_Supplied material:_
»»
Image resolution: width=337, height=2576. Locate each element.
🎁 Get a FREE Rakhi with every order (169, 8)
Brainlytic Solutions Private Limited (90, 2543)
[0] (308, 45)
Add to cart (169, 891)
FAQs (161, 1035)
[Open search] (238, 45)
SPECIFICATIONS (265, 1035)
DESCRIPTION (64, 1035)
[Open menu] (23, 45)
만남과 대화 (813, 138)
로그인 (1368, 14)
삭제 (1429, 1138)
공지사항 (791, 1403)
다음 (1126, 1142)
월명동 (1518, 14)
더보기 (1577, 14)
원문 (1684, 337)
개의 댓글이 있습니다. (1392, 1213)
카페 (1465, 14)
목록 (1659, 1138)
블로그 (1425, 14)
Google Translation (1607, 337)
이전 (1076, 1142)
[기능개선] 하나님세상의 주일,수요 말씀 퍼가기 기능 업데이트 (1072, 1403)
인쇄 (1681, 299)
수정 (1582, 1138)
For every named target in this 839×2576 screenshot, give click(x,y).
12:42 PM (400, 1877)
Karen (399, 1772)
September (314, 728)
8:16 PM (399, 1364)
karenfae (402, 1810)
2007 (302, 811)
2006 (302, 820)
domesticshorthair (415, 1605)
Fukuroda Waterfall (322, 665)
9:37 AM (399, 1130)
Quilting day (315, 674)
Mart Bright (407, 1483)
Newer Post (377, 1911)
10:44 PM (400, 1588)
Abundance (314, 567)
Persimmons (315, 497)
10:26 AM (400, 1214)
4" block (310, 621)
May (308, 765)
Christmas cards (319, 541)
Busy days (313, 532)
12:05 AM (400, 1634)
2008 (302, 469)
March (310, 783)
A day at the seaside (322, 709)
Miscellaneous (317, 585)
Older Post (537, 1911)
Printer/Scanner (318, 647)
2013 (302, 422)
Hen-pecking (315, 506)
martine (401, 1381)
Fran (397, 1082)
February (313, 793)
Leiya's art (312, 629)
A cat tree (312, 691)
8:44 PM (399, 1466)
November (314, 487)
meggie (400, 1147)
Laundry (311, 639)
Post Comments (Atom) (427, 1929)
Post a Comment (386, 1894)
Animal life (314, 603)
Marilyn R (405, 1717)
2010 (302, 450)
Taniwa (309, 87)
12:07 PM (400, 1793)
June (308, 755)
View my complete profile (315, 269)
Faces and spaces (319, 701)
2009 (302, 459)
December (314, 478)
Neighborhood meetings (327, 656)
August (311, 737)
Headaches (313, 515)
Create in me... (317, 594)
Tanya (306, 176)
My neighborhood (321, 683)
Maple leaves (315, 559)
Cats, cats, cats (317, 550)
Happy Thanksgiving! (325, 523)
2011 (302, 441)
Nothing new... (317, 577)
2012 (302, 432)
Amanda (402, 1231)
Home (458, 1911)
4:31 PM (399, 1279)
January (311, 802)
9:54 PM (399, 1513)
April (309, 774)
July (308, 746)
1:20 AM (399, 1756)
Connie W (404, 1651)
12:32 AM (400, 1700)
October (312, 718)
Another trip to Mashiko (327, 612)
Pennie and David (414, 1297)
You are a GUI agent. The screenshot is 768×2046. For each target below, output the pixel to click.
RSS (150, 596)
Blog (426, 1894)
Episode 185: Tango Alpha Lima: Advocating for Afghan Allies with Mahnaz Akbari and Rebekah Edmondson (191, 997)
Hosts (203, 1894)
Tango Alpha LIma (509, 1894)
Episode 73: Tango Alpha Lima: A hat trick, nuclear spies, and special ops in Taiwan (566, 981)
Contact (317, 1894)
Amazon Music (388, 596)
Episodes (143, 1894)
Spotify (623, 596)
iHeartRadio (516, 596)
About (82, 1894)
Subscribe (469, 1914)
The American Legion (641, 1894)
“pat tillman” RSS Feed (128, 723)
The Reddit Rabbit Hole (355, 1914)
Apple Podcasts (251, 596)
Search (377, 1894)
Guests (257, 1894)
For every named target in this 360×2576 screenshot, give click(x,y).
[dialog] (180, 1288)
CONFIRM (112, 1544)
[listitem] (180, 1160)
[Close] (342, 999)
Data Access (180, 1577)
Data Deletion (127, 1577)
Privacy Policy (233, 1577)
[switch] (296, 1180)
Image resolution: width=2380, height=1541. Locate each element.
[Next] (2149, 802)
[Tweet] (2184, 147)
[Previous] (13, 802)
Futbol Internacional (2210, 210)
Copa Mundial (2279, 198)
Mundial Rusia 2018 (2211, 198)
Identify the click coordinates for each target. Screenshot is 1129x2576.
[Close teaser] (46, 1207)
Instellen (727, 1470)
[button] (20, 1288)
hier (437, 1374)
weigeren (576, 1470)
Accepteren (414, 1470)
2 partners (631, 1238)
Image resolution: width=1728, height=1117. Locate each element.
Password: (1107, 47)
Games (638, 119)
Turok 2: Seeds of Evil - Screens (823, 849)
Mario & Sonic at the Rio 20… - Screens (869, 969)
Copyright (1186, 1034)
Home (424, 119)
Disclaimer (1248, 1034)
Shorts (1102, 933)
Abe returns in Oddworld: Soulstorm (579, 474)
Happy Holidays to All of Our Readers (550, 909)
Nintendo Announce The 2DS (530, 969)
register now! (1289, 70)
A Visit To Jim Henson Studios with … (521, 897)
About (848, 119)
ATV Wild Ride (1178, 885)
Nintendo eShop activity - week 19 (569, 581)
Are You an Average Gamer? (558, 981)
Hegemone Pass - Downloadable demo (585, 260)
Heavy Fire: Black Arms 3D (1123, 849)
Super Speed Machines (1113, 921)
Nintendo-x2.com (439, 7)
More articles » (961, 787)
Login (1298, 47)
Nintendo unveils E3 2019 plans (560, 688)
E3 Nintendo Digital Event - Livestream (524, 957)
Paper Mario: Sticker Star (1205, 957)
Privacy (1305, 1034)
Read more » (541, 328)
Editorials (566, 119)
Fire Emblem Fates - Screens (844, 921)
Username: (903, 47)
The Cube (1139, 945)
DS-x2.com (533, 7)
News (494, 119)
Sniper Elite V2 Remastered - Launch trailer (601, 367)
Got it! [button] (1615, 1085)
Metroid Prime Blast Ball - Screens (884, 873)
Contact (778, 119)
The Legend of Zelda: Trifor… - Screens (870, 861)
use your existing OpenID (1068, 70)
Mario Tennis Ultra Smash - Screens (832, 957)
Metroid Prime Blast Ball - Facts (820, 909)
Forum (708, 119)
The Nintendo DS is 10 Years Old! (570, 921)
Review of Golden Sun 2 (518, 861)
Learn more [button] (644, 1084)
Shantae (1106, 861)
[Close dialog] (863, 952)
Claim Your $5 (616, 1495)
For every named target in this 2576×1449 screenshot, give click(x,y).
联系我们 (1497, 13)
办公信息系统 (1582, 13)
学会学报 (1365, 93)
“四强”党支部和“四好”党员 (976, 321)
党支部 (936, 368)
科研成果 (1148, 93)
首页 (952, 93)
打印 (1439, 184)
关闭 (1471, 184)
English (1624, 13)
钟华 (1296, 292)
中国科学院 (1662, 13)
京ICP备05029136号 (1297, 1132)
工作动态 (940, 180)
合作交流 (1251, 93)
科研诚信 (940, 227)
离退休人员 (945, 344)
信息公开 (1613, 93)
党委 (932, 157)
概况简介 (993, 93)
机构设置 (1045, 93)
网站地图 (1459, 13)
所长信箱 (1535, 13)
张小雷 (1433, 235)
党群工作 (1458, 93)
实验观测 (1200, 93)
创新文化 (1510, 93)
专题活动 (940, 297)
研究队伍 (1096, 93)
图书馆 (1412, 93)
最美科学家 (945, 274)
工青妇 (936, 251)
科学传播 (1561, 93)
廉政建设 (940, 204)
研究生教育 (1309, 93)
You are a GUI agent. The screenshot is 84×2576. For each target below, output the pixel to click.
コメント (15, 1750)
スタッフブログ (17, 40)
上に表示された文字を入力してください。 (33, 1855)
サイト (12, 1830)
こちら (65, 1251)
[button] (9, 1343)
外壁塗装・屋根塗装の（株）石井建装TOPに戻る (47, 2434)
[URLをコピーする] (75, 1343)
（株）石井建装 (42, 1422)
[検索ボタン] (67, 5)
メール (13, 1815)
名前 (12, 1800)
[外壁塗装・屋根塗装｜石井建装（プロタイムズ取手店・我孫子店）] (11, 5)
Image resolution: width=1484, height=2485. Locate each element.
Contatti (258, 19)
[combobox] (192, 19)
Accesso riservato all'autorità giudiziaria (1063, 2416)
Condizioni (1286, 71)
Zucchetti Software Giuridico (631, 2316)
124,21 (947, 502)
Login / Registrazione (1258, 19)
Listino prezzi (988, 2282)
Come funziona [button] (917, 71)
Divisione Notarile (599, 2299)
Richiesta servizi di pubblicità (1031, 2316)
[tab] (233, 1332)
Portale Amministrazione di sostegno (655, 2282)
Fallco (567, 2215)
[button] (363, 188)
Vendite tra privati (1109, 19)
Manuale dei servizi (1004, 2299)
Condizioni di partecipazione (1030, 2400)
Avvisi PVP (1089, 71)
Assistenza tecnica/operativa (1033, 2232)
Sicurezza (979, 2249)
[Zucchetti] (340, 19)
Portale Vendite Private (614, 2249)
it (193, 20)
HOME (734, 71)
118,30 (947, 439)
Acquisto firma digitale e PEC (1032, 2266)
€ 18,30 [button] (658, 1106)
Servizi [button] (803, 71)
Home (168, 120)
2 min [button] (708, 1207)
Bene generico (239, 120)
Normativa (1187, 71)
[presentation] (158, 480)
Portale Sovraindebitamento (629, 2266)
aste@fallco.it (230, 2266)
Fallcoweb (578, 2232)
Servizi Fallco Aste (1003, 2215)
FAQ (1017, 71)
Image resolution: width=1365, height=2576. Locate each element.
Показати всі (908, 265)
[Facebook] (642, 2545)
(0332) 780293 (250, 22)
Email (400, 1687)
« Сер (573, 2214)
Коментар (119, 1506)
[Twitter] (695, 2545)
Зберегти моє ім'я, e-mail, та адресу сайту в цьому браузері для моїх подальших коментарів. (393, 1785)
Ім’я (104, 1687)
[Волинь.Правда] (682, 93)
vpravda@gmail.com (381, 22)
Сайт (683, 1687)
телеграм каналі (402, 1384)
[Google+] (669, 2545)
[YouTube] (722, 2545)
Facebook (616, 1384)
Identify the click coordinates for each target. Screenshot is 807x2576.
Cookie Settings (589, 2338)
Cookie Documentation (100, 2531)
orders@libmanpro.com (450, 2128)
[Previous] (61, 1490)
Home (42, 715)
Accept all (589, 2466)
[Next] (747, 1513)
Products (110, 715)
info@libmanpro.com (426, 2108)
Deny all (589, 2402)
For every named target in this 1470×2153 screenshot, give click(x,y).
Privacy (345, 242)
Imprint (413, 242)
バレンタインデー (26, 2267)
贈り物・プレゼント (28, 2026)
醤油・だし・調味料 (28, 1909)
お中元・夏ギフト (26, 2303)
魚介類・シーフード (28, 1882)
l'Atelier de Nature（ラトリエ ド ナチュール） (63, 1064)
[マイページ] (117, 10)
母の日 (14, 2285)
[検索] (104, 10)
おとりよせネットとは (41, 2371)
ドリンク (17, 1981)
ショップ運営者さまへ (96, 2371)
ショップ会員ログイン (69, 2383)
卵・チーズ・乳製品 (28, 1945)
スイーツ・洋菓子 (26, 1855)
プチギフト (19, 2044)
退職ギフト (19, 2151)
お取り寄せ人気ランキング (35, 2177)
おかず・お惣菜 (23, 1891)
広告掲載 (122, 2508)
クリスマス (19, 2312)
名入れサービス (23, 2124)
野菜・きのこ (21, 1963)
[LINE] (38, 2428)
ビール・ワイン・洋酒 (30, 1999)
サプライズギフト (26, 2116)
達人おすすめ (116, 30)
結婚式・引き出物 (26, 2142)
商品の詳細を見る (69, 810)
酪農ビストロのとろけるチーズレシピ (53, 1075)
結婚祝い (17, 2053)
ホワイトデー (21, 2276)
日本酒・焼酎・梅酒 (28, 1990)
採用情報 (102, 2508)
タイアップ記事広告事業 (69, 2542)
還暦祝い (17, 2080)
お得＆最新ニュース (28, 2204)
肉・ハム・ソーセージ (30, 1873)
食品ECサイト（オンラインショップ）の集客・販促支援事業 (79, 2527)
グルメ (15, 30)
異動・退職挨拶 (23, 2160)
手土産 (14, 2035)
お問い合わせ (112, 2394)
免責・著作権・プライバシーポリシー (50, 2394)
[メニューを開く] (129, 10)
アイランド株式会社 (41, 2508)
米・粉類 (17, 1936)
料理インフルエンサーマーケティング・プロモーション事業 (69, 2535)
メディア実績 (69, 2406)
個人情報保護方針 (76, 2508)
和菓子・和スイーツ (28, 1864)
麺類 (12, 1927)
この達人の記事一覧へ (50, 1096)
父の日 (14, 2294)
««
_Task to carry out:_ Lines before the one containing "広告掲載 (122, 2508)" are not wanted; please set down that line and every line after it through the end of the material, exactly.

_Solution to this problem:_
広告掲載 (122, 2508)
クリスマス (19, 2312)
名入れサービス (23, 2124)
野菜・きのこ (21, 1963)
[LINE] (38, 2428)
ビール・ワイン・洋酒 (30, 1999)
サプライズギフト (26, 2116)
達人おすすめ (116, 30)
結婚式・引き出物 (26, 2142)
商品の詳細を見る (69, 810)
酪農ビストロのとろけるチーズレシピ (53, 1075)
結婚祝い (17, 2053)
ホワイトデー (21, 2276)
日本酒・焼酎・梅酒 (28, 1990)
採用情報 (102, 2508)
タイアップ記事広告事業 (69, 2542)
還暦祝い (17, 2080)
お得＆最新ニュース (28, 2204)
肉・ハム・ソーセージ (30, 1873)
食品ECサイト（オンラインショップ）の集客・販促支援事業 (79, 2527)
グルメ (15, 30)
異動・退職挨拶 (23, 2160)
手土産 (14, 2035)
お問い合わせ (112, 2394)
免責・著作権・プライバシーポリシー (50, 2394)
[メニューを開く] (129, 10)
アイランド株式会社 (41, 2508)
米・粉類 (17, 1936)
料理インフルエンサーマーケティング・プロモーション事業 (69, 2535)
メディア実績 (69, 2406)
個人情報保護方針 (76, 2508)
和菓子・和スイーツ (28, 1864)
麺類 (12, 1927)
この達人の記事一覧へ (50, 1096)
父の日 (14, 2294)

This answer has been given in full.